_WHAT YOU ARE ASKED TO DO:_ Lines that include "computer" make up the answer; copy all of them from the data below.

------ RECORDS FOR THE TASK

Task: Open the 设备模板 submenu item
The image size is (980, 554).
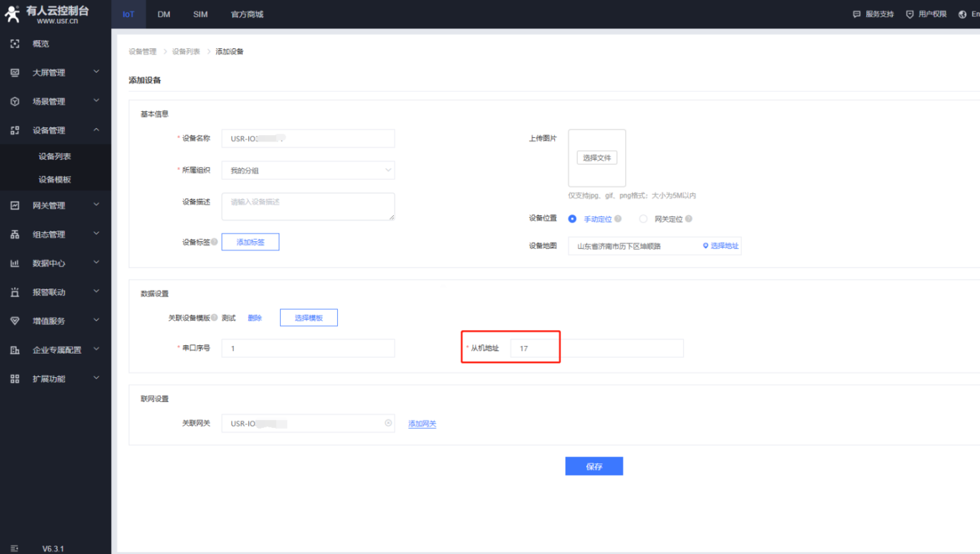Action: [x=54, y=180]

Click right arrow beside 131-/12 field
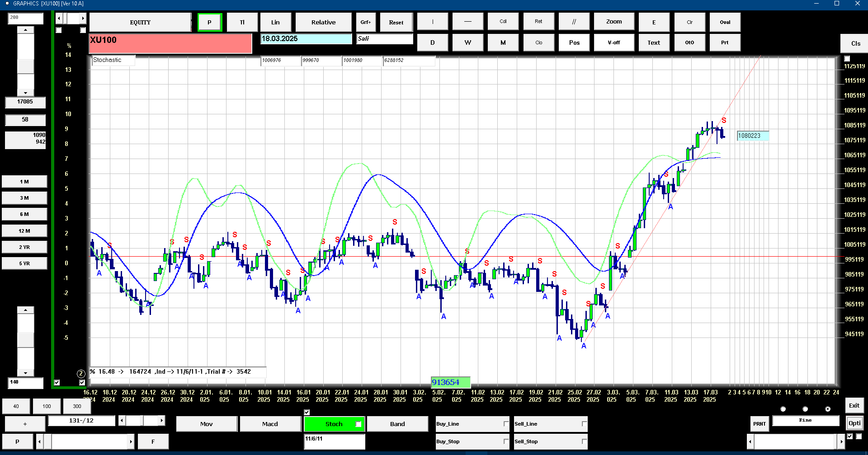point(161,421)
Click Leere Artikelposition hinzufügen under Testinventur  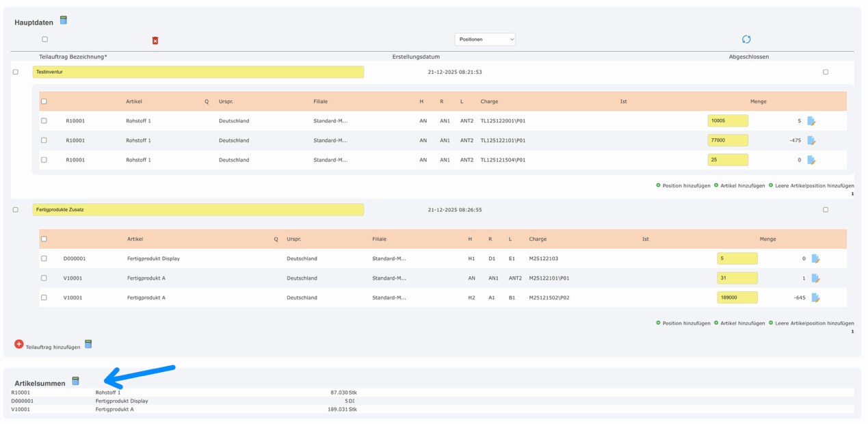click(812, 185)
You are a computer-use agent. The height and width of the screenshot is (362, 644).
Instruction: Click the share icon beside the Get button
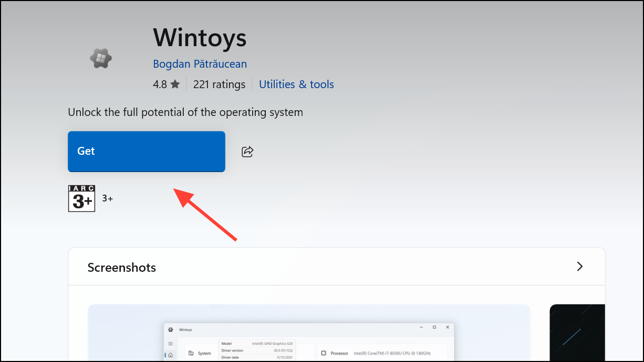click(x=247, y=151)
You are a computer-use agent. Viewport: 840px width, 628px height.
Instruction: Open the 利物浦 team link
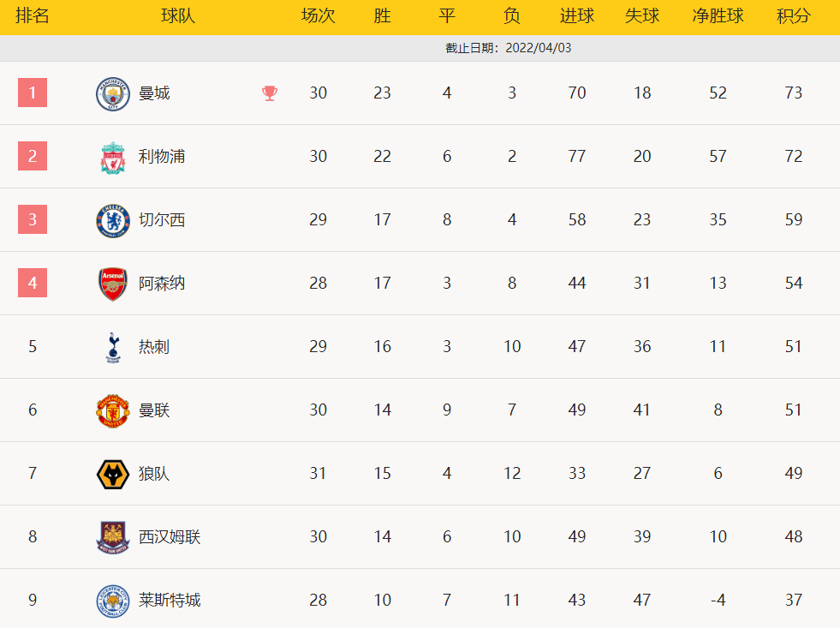(x=162, y=157)
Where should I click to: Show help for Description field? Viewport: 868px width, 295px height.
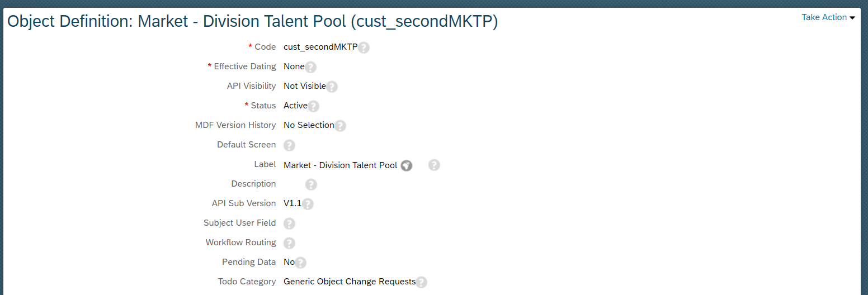tap(311, 184)
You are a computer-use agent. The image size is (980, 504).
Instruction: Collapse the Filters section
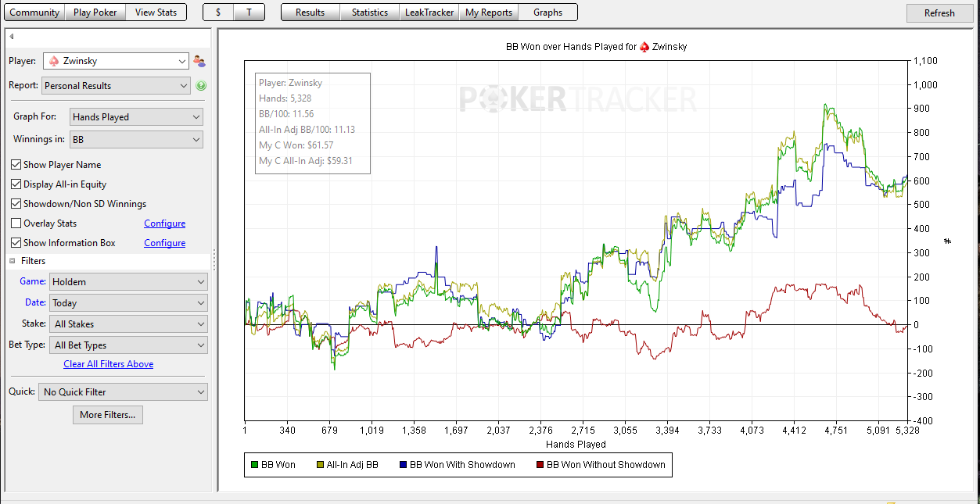pos(13,261)
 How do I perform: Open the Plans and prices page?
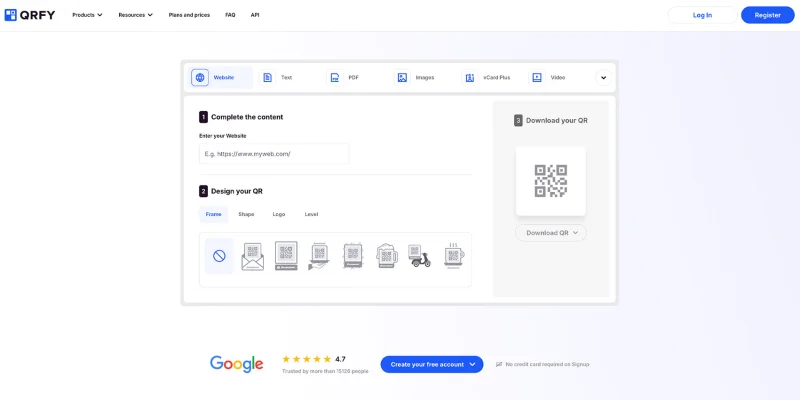pos(189,15)
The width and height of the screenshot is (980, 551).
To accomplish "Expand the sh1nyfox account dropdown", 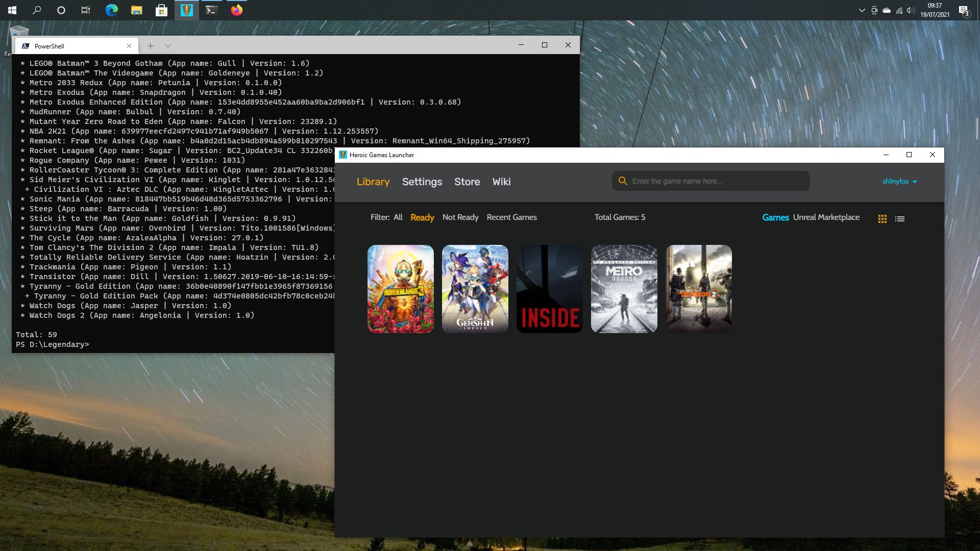I will point(900,182).
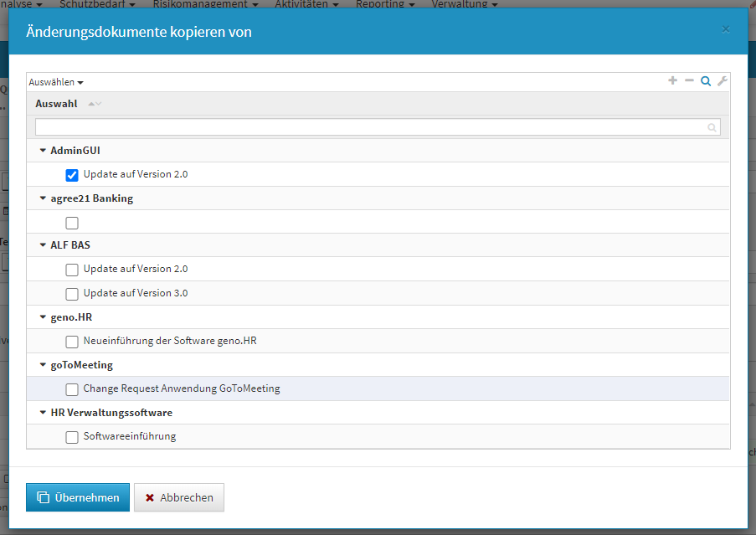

------------

_WRITTEN REPLY:_
You are a computer-use agent. The height and width of the screenshot is (362, 644).
You are a computer-use agent. Viewport: 840px width, 628px height.
You are a computer-use agent. The image size is (980, 504).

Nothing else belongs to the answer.